WHAT YOU WILL DO:
[1] According to the article on futurist keynote speakers, where does the Thinkers50 ranking currently place Amy Webb?
[2] Reproduce word for word the stretch of the article on futurist keynote speakers that opens with the words containing "Demand for futurist" and closes with "for business audiences.".
Begin SELECTED EXCERPT
The most valuable thing a futurist keynote speaker brings to an event is not prediction. It’s a framework for thinking, a structured way to read emerging signals, challenge comfortable assumptions, and help a leadership team act before the disruption arrives rather than after.
Demand for futurist keynote speakers has climbed sharply as organizations face compressing technology cycles, geopolitical volatility, and the realization that strategic planning built on last year’s assumptions is already obsolete. The speakers on this list represent the sharpest minds working at that intersection of rigorous foresight and actionable insight for business audiences.
Amy Webb
Few figures in professional futures work combine academic rigor, methodological discipline, and genuine business fluency the way keynote speaker Amy Webb does. She is the founder and CEO of the Future Today Strategy Group, one of the most respected applied futures research organizations in the world, and a professor of strategic foresight at NYU Stern School of Business. The Thinkers50 global ranking of management thinkers currently places her at #4 worldwide.
Every year, FTI publishes its Tech Trends Report — a research document that has grown to cover hundreds of emerging technology trends across dozens of industry sectors. It is used by Fortune 500 boards, government agencies, and military planners. Webb’s keynotes translate that research infrastructure into accessible, evidence-based presentations designed for senior leadership audiences who need to make decisions, not just understand trends. Her SXSW 2026 session made a significant departure: rather than presenting trend forecasts, she introduced her Convergence Outlook framework — the argument that the most consequential disruptions of the next decade will come from the intersections between technologies, not from any single one.
Her books — including The Signals Are Talking and The Big Nine, which examines the concentration of AI power among a small group of corporations — remain foundational texts in the field. She speaks frequently on artificial intelligence strategy, emerging technology policy, and how organizations can build internal foresight capacity.
End SELECTED EXCERPT
Begin MATERIAL PROVIDED
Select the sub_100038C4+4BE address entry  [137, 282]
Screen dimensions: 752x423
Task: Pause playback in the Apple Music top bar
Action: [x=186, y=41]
End MATERIAL PROVIDED
OUTPUTS IN ORDER:
[1] It places her at #4 worldwide.

[2]
Demand for futurist keynote speakers has climbed sharply as organizations face compressing technology cycles, geopolitical volatility, and the realization that strategic planning built on last year’s assumptions is already obsolete. The speakers on this list represent the sharpest minds working at that intersection of rigorous foresight and actionable insight for business audiences.